> _TASK A_
From the passage on fossil fuels and population growth below, reproduce word for word the part that opens with the words containing "In the last" and closes with "future for humanity.".
> _TASK B_
In the passage on fossil fuels and population growth below, what is fossil fuel described as being?

> _STUDY TEXT_
.....
This mind-blowing human population growth is the result of our recently found ability to exploit cheap fossil fuel, which is just solar energy captured by plants over millennia. In a mad rush over less than two centuries we squandered this irreplaceable endowment of high-density energy. This energy boost enabled the incredible population growth and an even faster growth in consumption. It also enabled climate change, globalisation, and the rapid spread of Covid-19.

“We have committed to a carbon zero future so we must totally realign our food and energy production away from fossil fuels.”

In the last few months, government responses to COVID-19 have drastically slowed economic growth. Hopefully we will take the opportunity to make a sustainable new world that will give a hope of a future for humanity.

Here in New Zealand if we get the response right we can have much better lives than we would have had without this wake-up-call, crucially we must make the right changes because if we go back to how we were, we are doomed to something much worse than this pandemic, like the extreme harm predicted from climate change and more viruses.
.....
> _EXTRACTED ENTRIES_
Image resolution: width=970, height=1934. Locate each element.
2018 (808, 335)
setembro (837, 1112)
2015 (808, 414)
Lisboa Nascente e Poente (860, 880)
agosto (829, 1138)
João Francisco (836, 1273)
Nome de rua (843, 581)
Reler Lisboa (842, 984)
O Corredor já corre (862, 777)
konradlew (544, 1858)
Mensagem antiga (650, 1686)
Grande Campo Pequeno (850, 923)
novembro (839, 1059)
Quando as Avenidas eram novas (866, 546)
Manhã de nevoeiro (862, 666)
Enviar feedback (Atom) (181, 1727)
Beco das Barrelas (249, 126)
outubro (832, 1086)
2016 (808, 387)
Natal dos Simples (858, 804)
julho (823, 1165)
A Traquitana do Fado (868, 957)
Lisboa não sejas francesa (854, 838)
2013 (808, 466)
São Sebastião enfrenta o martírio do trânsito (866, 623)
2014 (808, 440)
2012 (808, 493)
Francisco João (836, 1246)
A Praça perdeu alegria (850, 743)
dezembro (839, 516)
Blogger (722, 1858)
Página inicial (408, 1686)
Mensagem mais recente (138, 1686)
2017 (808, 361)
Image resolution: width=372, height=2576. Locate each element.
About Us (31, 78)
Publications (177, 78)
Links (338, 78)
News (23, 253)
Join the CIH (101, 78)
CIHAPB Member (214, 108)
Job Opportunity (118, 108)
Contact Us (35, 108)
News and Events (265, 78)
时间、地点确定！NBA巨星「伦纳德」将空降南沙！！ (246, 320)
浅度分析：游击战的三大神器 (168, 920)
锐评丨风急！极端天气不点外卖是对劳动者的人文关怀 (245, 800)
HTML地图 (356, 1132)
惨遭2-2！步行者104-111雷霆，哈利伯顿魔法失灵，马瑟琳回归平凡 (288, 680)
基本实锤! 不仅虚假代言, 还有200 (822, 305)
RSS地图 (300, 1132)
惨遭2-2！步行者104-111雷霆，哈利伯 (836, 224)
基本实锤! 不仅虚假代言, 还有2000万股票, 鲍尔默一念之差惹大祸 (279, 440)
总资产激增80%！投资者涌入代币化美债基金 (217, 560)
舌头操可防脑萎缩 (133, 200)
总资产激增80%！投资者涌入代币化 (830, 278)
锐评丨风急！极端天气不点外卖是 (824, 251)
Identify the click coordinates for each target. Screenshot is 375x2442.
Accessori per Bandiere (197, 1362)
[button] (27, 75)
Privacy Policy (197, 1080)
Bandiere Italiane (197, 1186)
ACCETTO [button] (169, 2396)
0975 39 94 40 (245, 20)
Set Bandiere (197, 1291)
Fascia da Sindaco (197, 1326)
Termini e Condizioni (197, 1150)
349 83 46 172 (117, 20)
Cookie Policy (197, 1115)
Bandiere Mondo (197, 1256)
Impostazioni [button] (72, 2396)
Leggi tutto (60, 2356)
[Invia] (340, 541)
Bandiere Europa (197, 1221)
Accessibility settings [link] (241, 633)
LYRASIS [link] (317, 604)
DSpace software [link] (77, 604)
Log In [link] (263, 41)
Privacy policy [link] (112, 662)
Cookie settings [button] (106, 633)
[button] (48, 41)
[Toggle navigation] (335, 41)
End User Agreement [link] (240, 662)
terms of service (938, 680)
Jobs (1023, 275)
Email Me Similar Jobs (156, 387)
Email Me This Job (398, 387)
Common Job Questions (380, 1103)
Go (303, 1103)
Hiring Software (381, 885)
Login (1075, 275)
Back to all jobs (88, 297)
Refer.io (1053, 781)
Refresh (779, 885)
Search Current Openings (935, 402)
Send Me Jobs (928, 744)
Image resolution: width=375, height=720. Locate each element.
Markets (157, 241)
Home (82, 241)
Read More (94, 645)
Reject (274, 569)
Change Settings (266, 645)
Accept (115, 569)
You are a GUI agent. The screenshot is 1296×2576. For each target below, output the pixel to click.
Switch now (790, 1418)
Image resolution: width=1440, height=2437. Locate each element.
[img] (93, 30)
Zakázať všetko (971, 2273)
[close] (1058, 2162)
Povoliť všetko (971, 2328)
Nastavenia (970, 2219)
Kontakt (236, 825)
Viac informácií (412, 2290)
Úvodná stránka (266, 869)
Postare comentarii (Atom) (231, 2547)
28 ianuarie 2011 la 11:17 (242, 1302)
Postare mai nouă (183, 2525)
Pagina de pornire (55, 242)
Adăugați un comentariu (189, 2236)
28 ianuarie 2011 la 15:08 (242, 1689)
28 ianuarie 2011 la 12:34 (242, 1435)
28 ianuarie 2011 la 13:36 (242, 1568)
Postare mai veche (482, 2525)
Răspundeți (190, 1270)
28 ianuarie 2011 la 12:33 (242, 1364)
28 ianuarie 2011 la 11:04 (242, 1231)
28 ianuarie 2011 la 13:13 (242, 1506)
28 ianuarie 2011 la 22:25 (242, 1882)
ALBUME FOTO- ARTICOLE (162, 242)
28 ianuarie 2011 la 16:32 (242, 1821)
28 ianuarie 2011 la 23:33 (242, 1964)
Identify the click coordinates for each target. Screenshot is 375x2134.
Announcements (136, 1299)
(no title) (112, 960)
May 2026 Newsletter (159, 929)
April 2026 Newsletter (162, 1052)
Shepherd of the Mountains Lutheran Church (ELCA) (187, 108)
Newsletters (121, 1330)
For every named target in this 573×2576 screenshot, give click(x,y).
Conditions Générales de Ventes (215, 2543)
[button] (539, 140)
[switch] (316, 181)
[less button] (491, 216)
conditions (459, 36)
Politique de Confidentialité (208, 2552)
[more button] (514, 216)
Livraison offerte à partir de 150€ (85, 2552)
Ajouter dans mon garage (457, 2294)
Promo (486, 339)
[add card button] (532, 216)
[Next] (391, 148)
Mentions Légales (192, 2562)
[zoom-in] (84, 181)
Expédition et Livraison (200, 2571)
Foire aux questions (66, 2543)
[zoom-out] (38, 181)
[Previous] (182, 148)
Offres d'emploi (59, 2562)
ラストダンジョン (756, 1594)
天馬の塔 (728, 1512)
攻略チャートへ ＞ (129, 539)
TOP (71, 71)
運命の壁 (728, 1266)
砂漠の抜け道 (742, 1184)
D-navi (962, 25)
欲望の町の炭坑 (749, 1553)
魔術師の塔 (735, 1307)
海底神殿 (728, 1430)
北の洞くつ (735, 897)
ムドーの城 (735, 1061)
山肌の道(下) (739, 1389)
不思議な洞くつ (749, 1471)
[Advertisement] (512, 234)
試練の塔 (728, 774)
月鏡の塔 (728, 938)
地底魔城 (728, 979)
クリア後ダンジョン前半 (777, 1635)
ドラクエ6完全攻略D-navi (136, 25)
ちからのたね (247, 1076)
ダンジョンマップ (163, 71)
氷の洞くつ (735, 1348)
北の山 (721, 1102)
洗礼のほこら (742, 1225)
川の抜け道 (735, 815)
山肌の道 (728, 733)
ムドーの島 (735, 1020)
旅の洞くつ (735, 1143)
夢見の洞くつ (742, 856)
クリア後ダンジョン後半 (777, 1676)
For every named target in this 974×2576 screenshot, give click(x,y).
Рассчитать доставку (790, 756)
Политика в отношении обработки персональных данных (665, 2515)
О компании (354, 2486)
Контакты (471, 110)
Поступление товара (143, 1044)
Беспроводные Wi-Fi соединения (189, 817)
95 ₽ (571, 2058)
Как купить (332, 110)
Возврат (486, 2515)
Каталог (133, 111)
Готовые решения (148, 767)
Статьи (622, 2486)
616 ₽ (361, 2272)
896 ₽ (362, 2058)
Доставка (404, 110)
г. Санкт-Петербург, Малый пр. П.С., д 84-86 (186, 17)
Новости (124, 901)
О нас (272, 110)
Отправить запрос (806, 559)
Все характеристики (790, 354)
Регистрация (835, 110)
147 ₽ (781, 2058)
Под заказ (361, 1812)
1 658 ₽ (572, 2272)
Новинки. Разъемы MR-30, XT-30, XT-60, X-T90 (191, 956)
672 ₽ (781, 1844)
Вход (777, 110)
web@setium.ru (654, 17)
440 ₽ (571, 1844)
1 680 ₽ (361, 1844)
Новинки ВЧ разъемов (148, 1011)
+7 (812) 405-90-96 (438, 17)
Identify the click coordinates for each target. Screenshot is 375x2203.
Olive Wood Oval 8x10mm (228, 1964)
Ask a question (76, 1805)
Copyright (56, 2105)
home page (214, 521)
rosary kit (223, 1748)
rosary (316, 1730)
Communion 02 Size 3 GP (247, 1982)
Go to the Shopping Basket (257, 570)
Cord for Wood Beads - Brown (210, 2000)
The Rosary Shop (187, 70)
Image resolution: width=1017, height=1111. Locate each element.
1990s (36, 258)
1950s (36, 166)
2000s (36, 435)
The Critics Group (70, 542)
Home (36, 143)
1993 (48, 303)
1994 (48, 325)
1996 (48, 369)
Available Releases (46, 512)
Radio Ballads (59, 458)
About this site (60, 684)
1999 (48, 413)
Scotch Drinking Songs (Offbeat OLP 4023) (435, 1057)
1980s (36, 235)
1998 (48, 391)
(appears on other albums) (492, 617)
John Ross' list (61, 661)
.....
> _EXERCISE ANSWER A_
In the last few months, government responses to COVID-19 have drastically slowed economic growth. Hopefully we will take the opportunity to make a sustainable new world that will give a hope of a future for humanity.

> _EXERCISE ANSWER B_
Solar energy captured by plants over millennia.